Puebla, Mexico, Apr 6 (EFE).- Dozens of Central Americans, primarily from Honduras, started arriving in this central Mexican city as part of a migrant caravan that will end its journey in Mexico City on April 9.
“They aren’t criminals, they are undocumented migrants who are looking for better opportunities,” Rev. Gustavo Rodriguez Zarate, the parish priest of Our Lady of the Assumption Church, told EFE, which is where the migrants will be staying during their three-day stopover in Puebla.
The caravan, made up of close to 1,100 migrants from Guatemala, Honduras and El Salvador, is headed to Mexico City, where many will end their journey while some will keep traveling north in search of the “American dream.”
The original plan had called for the whole group to travel all the way to the US border, but organizers abandoned that idea amid President Donald Trump’s heated rhetoric about the caravan.
The priest said that the migrants’ goal is to request asylum in Mexico or in the United States, as is their right according to international law.

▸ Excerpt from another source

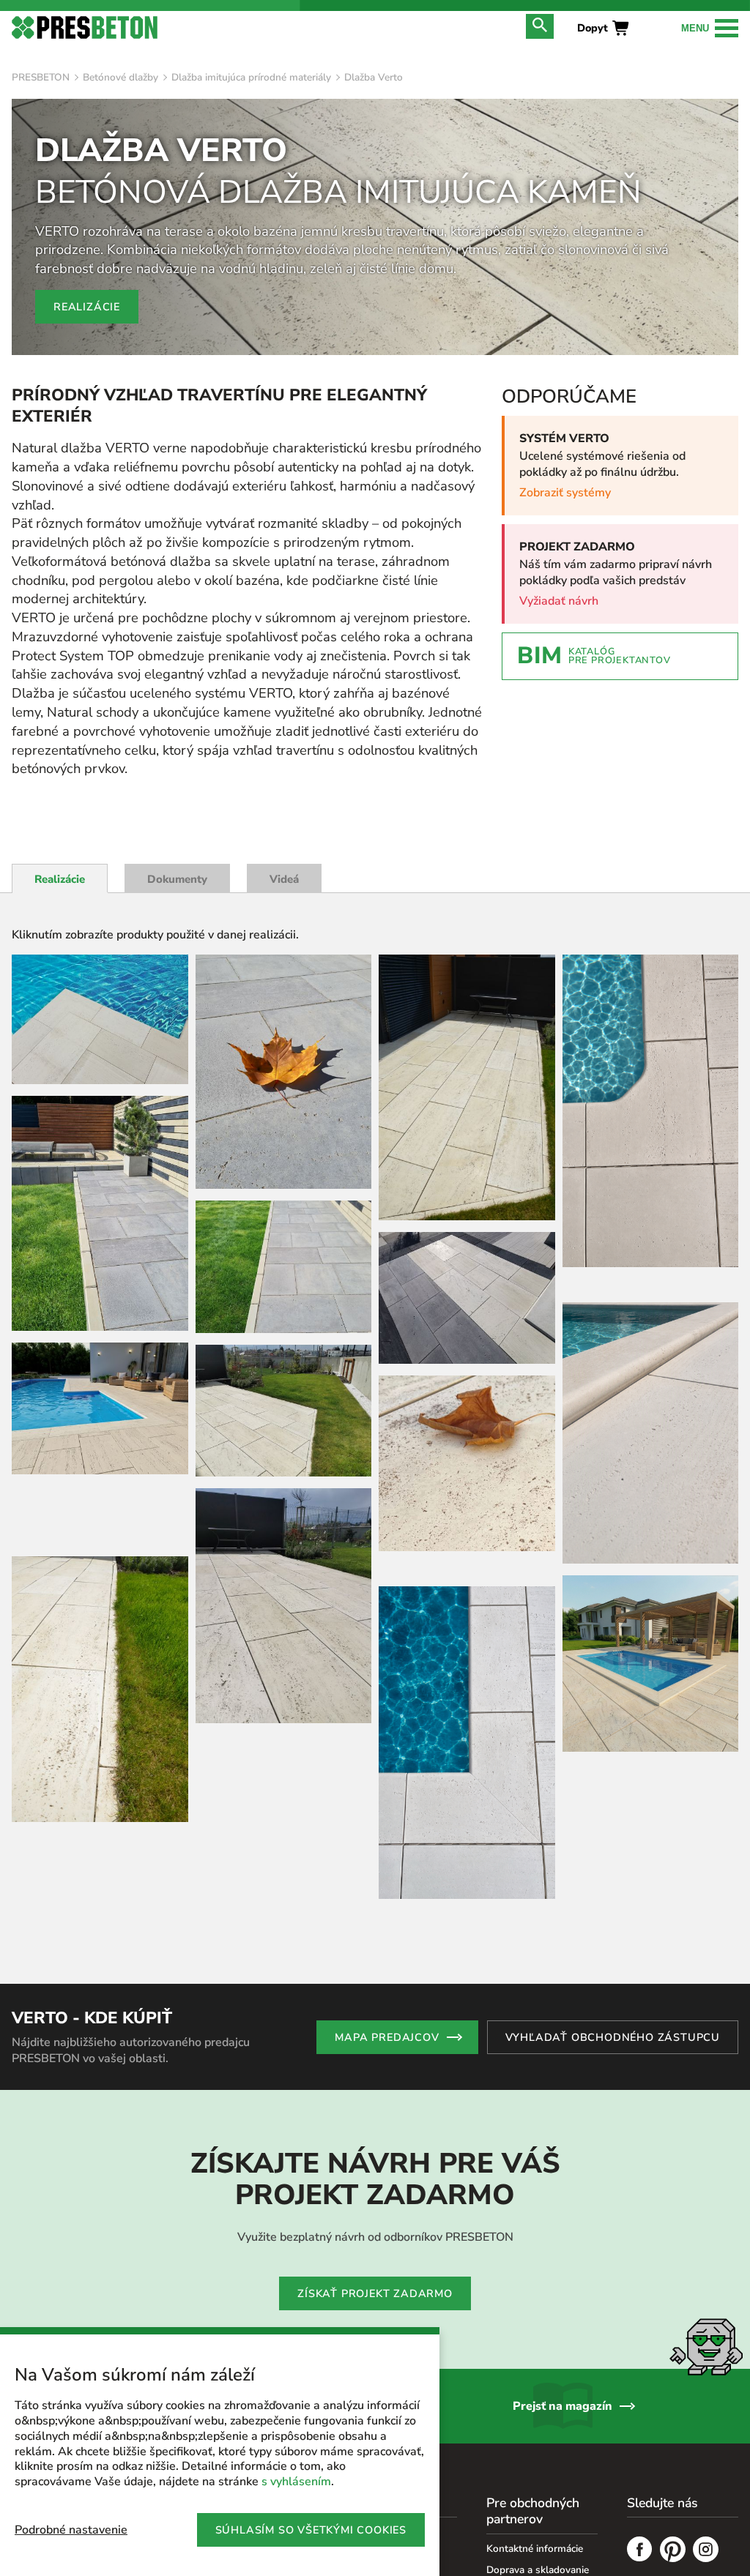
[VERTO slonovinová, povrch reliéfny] (284, 1410)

With this in mind, Mexican and US lawyers were set to meet with the migrants to answer any questions and to explain how to apply for asylum in these two countries, Gina Garibo, director of the Pueblos sin Fronteras (Peoples Without Borders) association, said.
Rodriguez Zarate explained that the most important issue at the moment was to help the migrants feel comfortable and to give them food, shelter and information during their stay in Puebla.
“The main thing is to welcome them, to make them feel human after being mistreated and abused, and for them to have a space where they are recognized as fellow human beings and where food and workshops can be provided,” he said.